Most Dangerous Words a Cancer Patient Can Hear: "We Do the Same Thing"

Cancer patients who seek our functional profiling EVA-PCD test frequently ask their doctors for assistance. Responses can vary.

There is however a middle ground that we describe as “damning with faint praise”.

With this, the patient is led to believe that their physician will process the tissue in a timely manner and it is only at the last moment that the unsuspecting patient is apprised that the tissue processing will not go forward.

On the one extreme is enthusiastic cooperation and at the other, outright refusal. Thankfully the latter is becoming less common as functional (3D culture) techniques are rapidly gaining traction in the scientific community.

Those physicians who refuse outright are at least honest and provide the patient a stark choice: To either follow their instincts and seek the assistance of a likeminded physician who will cooperate or to forgo functional analysis entirely. The choice is theirs.

It is the physician who at first agrees but then fails to follow through that poses the greater risk. By then it is too late to reverse course. Once the patient is in the recovery room or the biopsy has been fixed in formaldehyde it is too late to go back and set things right. This is because the cells must be processed fresh and alive if they are to be sent to our laboratory for testing.

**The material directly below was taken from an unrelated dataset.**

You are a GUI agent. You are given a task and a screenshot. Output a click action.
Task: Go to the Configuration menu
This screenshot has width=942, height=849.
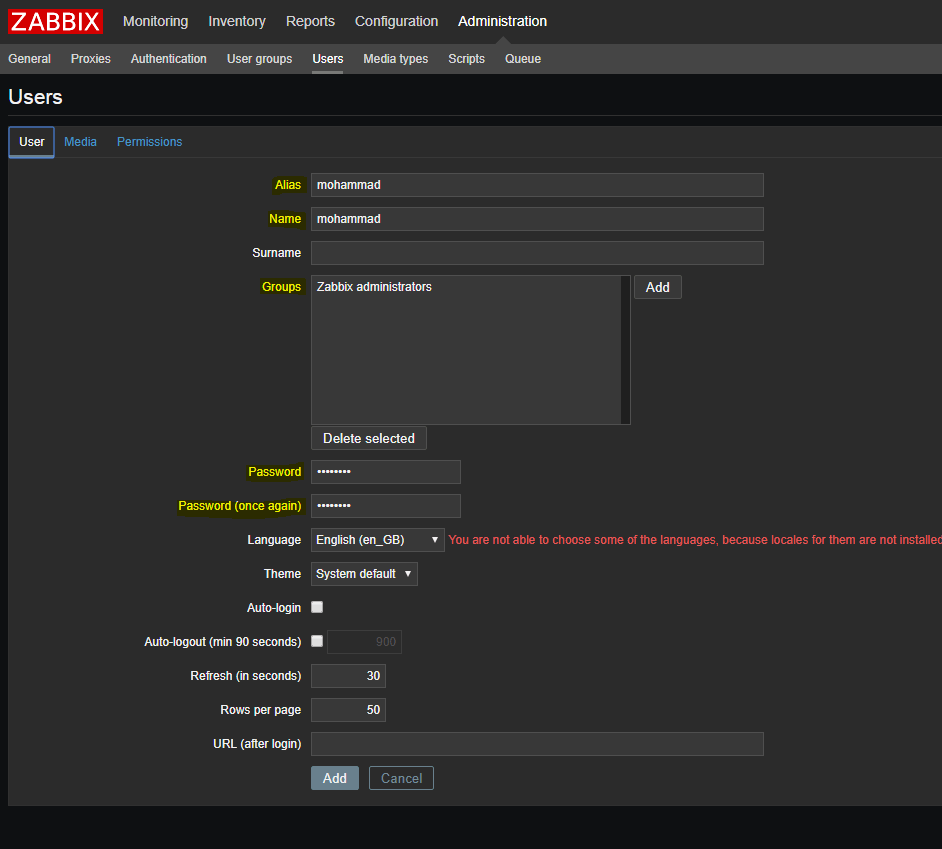(x=396, y=21)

To defend their actions (or inactions) a growing number of physicians, who only a few years ago would have dismissed the concept of personalized cancer therapy out of hand, now clamor to explain that they “Do the same thing”.

But do they? The answer is a resounding No!

Genomic Testing Is Not Accurate In Finding The Right Treatment

These physicians, found at many medical centers, universities and biotech companies offer a very different approach based on gene-profiling and genomics.

There is nothing wrong with genomics per se.

It is exciting, technically advanced and certainly popular based upon the $10 billion spent annually in the US each year on these tests alone.

What genomics is not, however, is accurate for drug selection except in relatively small number of cancer patients who carry unique druggable targets. These targets have names like EGF-R, ALK, ROS and BCR-abl. When they are found they provide brilliant opportunities for therapy and we all use them wherever they apply.

It’s just that they don’t apply very often.

You see, it is a distinct minority of cancer patients who actually carry the “targets” for these “targeted agents”.

More importantly, many “targeted agents” work in patients who do not carry the “target”.

This is called an “off target” effect and is referred to by people in the drug development field as a "dirty drug" effect meaning it doesn't "cleanly" hit the target. Whether this is the reason or something entirely different, we absolutely cannot afford to miss patients for active treatment because their genes don’t fit.

Modern oncology has moved forward far too slowly as we have relied exclusively upon genomic analyses as the only platform for treatment selection.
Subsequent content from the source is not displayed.